Written problem: Return the section of the corporate bylaws below that runs from "Vacancies in the" up to and including "of Article IV.", copied word for word.

Vacancies in the membership of the Executive Committee shall be filled by a
majority of the whole Board of Directors at a regular meeting or at a special
meeting called for that purpose.

                 Section 3.     Minutes. Each committee shall keep minutes of
its proceedings and shall report thereon to the Board of Directors at or before
the next meeting of the Board.

                 Section 4.     Action Without Meeting Telephonic Meeting.
Action may be taken by each committee in the manner allowed by the Board of
Directors pursuant to Sections 6 and 7 of Article IV.

                                   ARTICLE VI

                                    Officers

                 Section 1.     The officers of the Corporation shall be 
elected by the Board of Directors and shall consist of a President, a Secretary
and a Treasurer.  The Board of Directors may also elect a Chairman of the Board
of Directors, an Executive Vice President, one or more additional Vice
Presidents, a Controller, one or more Assistant Secretaries, one or more
Assistant Treasurers, one or more Assistant Controllers, and such other
officers as it shall deem necessary. Except as otherwise provided in these
bylaws, the additional officers shall have the authority and perform the duties
as from time to time may be prescribed by the Board of Directors.  Any two or
more offices may be held by the same individual, but no officer may act in more
than one capacity where action of two or more officers is required.

Entries:
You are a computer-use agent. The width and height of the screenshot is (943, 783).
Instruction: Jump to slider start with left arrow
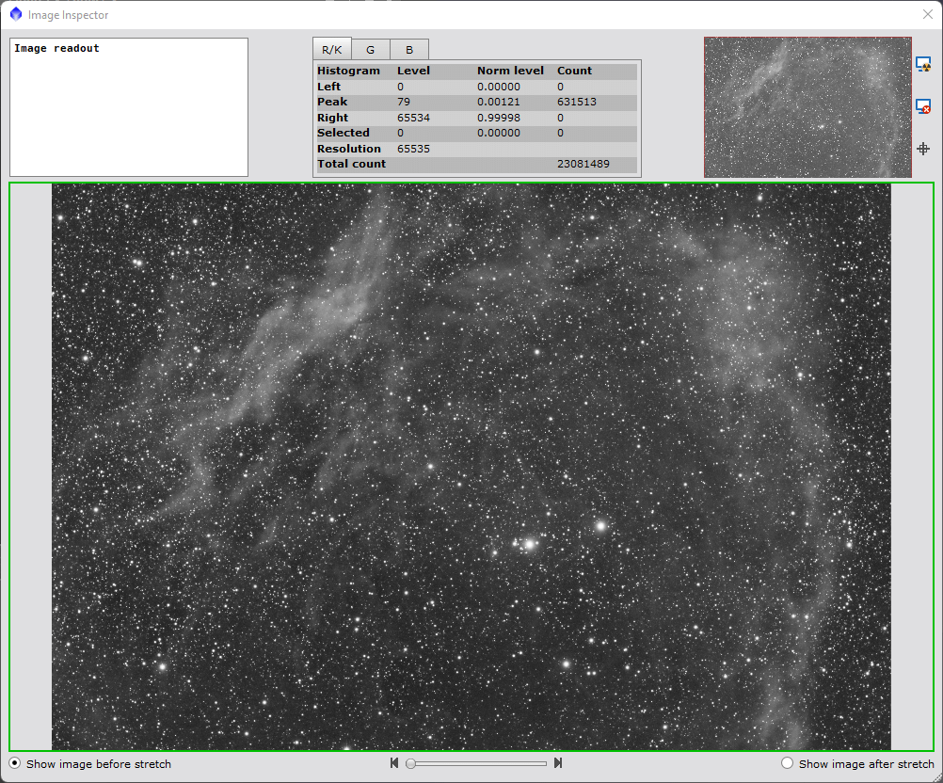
* * *
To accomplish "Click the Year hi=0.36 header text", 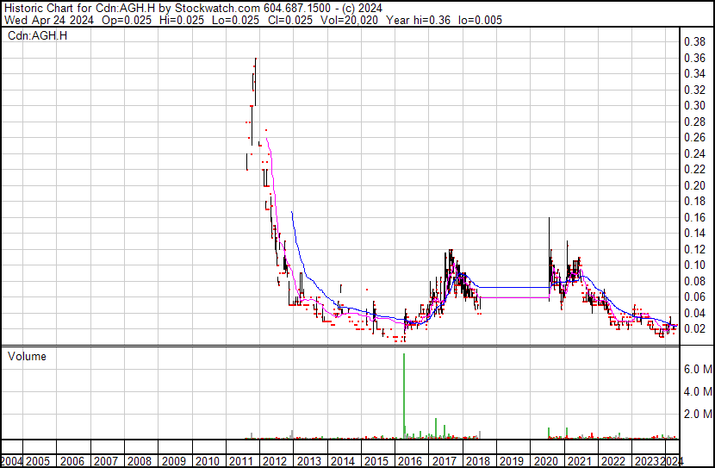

Output of the exercise:
Vacancies in the membership of the Executive Committee shall be filled by a
majority of the whole Board of Directors at a regular meeting or at a special
meeting called for that purpose.

                 Section 3.     Minutes. Each committee shall keep minutes of
its proceedings and shall report thereon to the Board of Directors at or before
the next meeting of the Board.

                 Section 4.     Action Without Meeting Telephonic Meeting.
Action may be taken by each committee in the manner allowed by the Board of
Directors pursuant to Sections 6 and 7 of Article IV.